### [WORK TO COMPLETE]
Go to the line containing "You are a computer-use" in the material below. From there to the end, retype every line exactly and drop the pictures.

### [DATASET RECORDS]
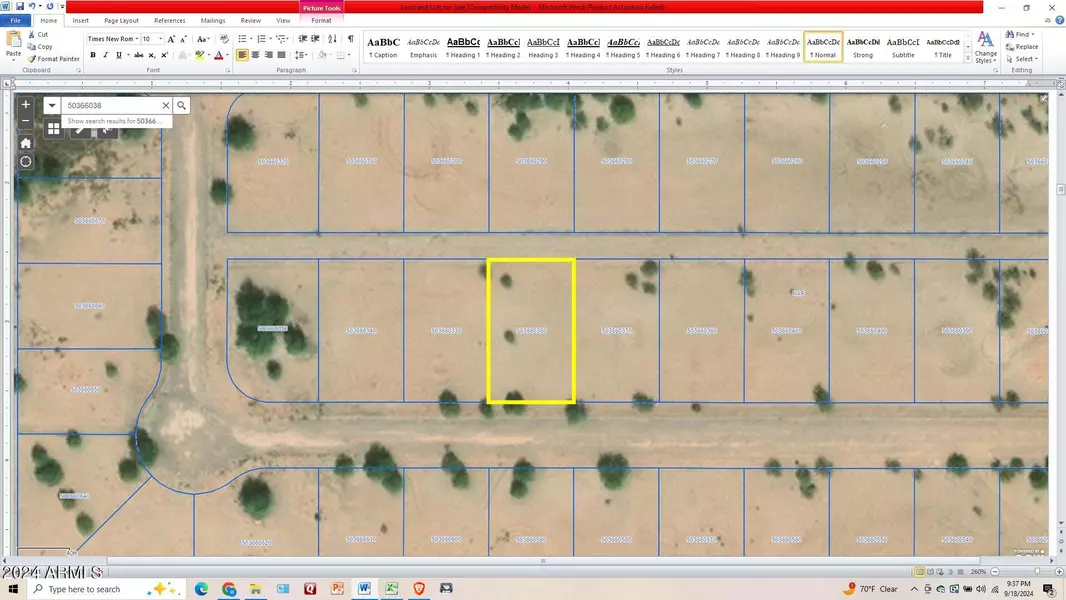The image size is (1066, 600).
Task: Open the search source dropdown beside the map search box
Action: click(x=51, y=105)
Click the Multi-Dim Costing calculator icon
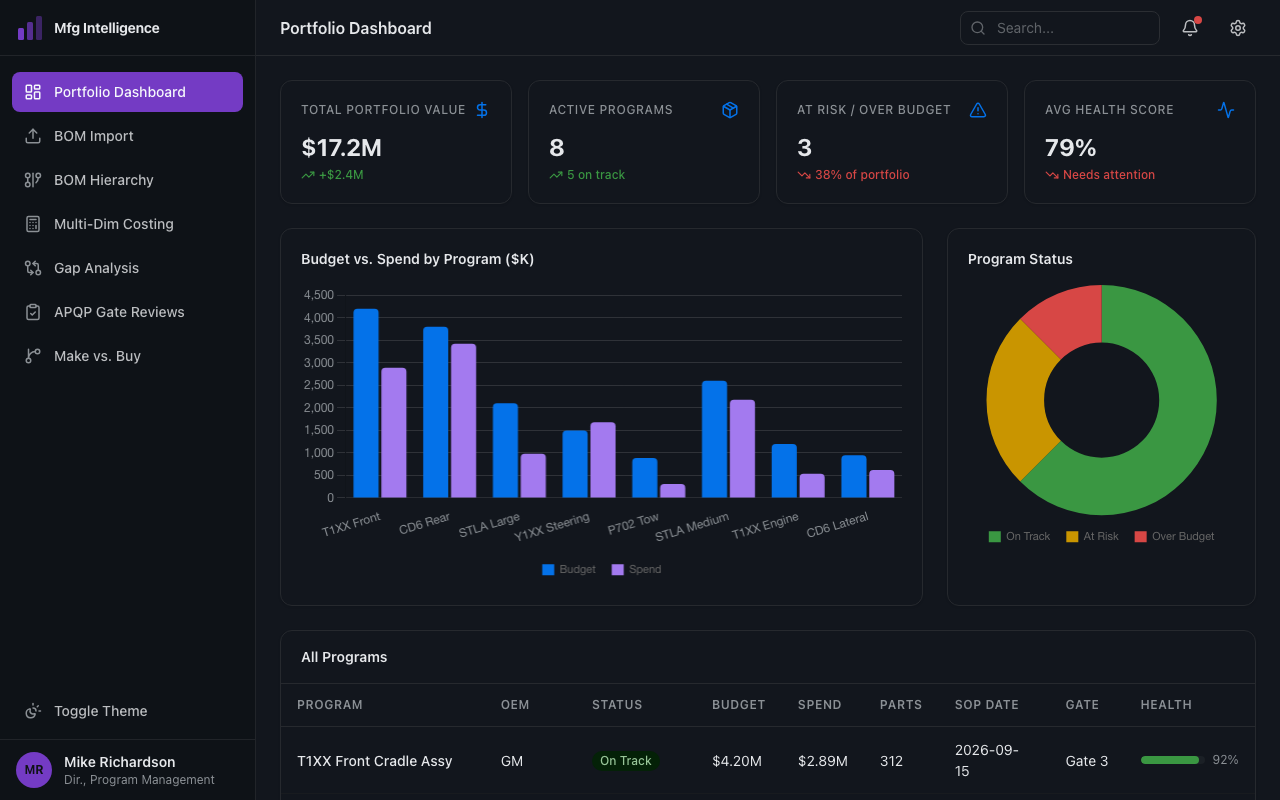Image resolution: width=1280 pixels, height=800 pixels. 33,224
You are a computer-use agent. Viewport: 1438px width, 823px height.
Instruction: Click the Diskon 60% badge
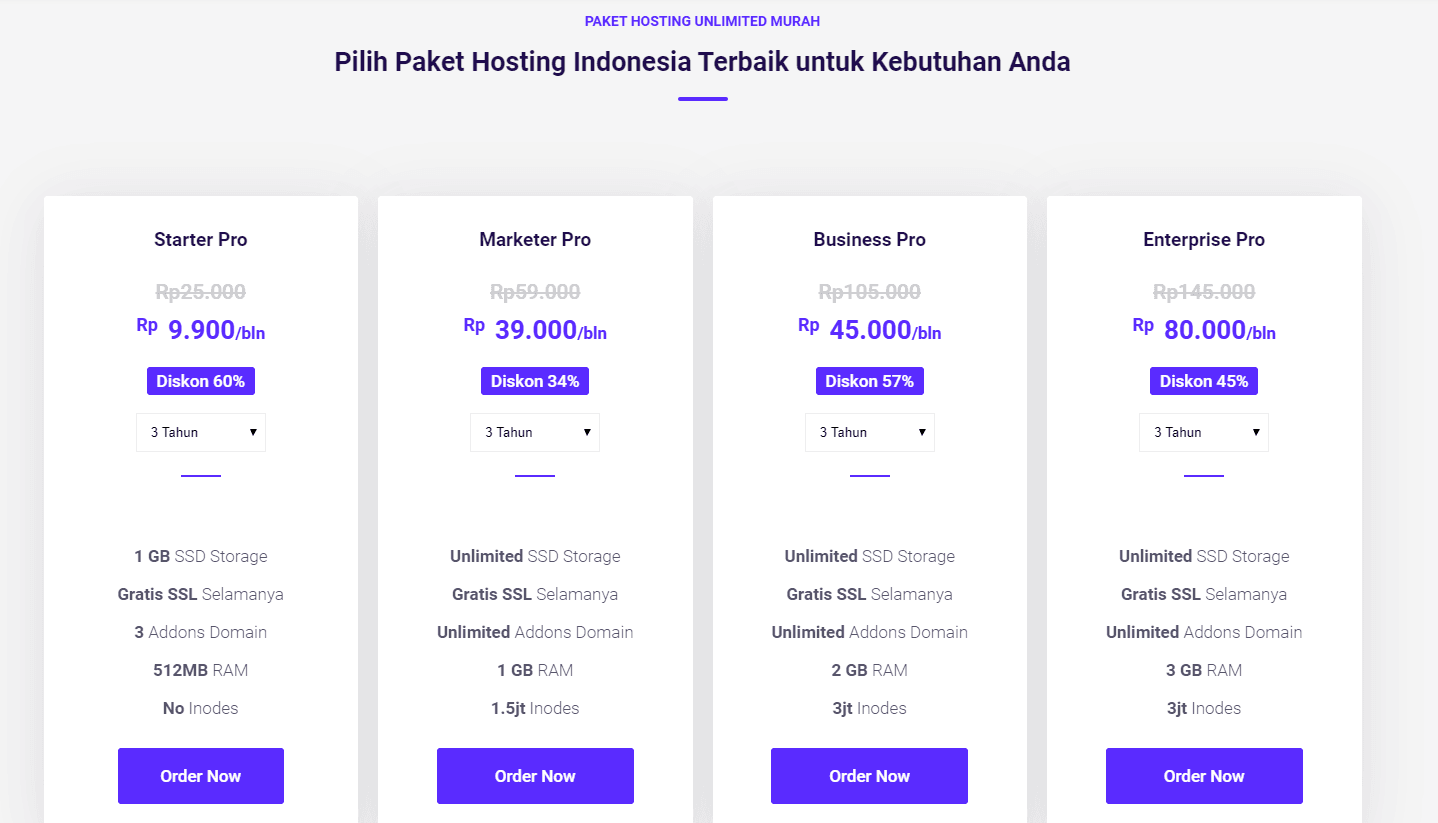point(201,381)
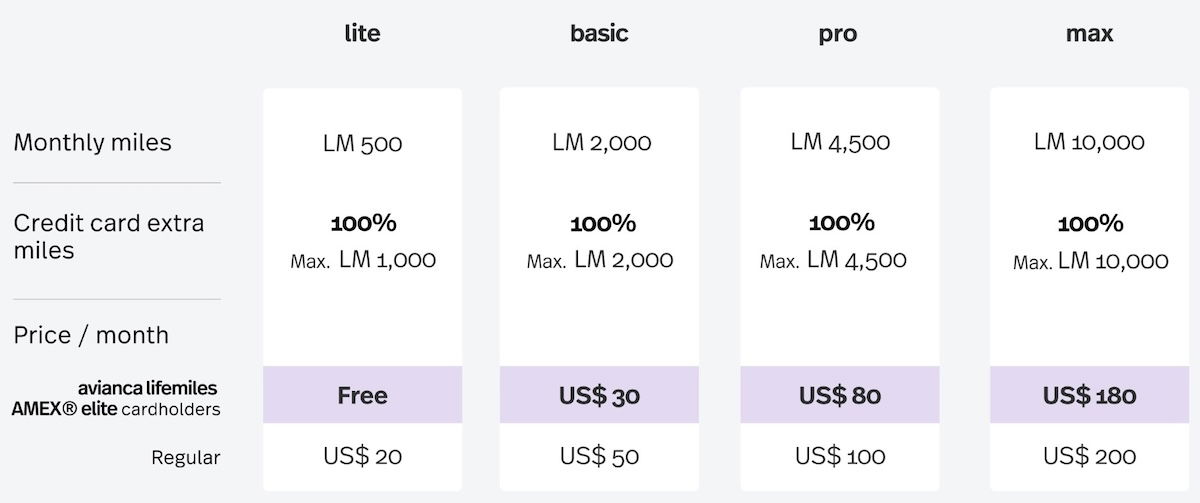Image resolution: width=1200 pixels, height=503 pixels.
Task: Click the Max. LM 4,500 extra miles text
Action: [833, 261]
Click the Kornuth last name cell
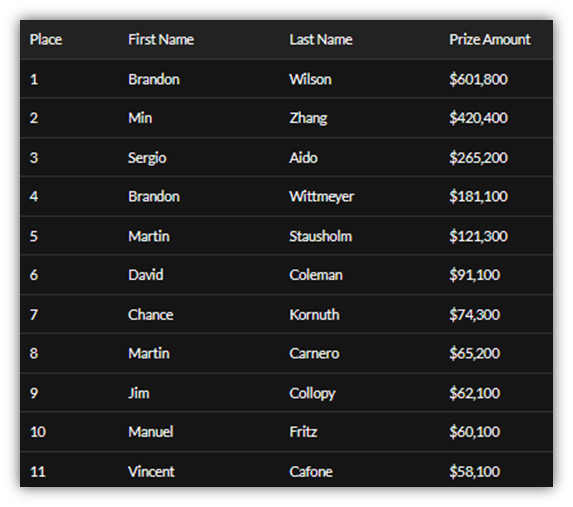Image resolution: width=573 pixels, height=507 pixels. pyautogui.click(x=314, y=315)
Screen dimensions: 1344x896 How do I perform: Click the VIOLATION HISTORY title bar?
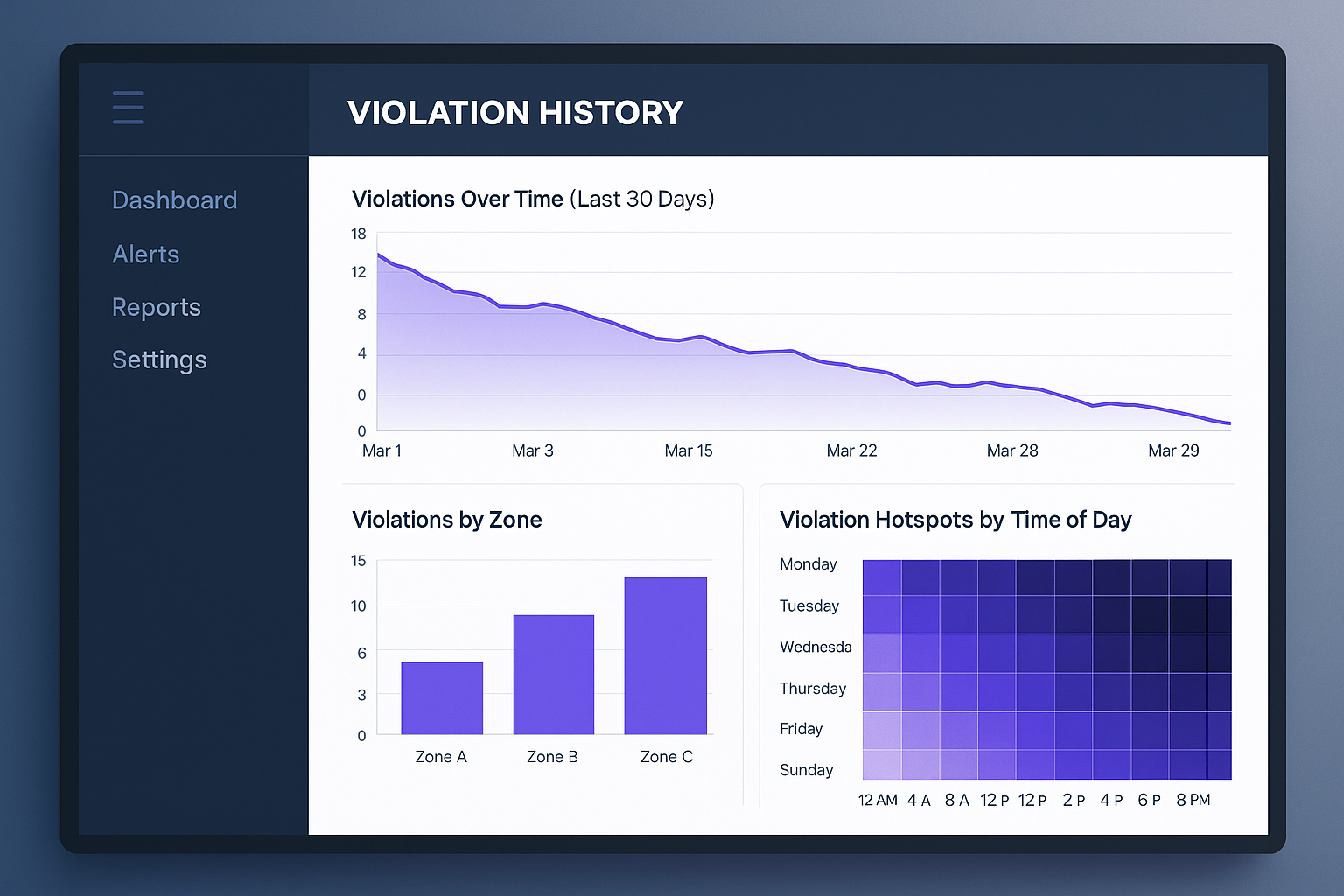(514, 112)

### [SOLUTION]
You are a computer-use agent. Viewport: 1438px width, 823px height.
Instruction: Click the Diskon 60% badge
point(201,381)
Image resolution: width=1200 pixels, height=503 pixels.
Task: Click the Max. LM 4,500 extra miles text
Action: [833, 261]
Click the Kornuth last name cell
Image resolution: width=573 pixels, height=507 pixels. pyautogui.click(x=314, y=315)
Screen dimensions: 1344x896 How do I perform: Click the VIOLATION HISTORY title bar?
(514, 112)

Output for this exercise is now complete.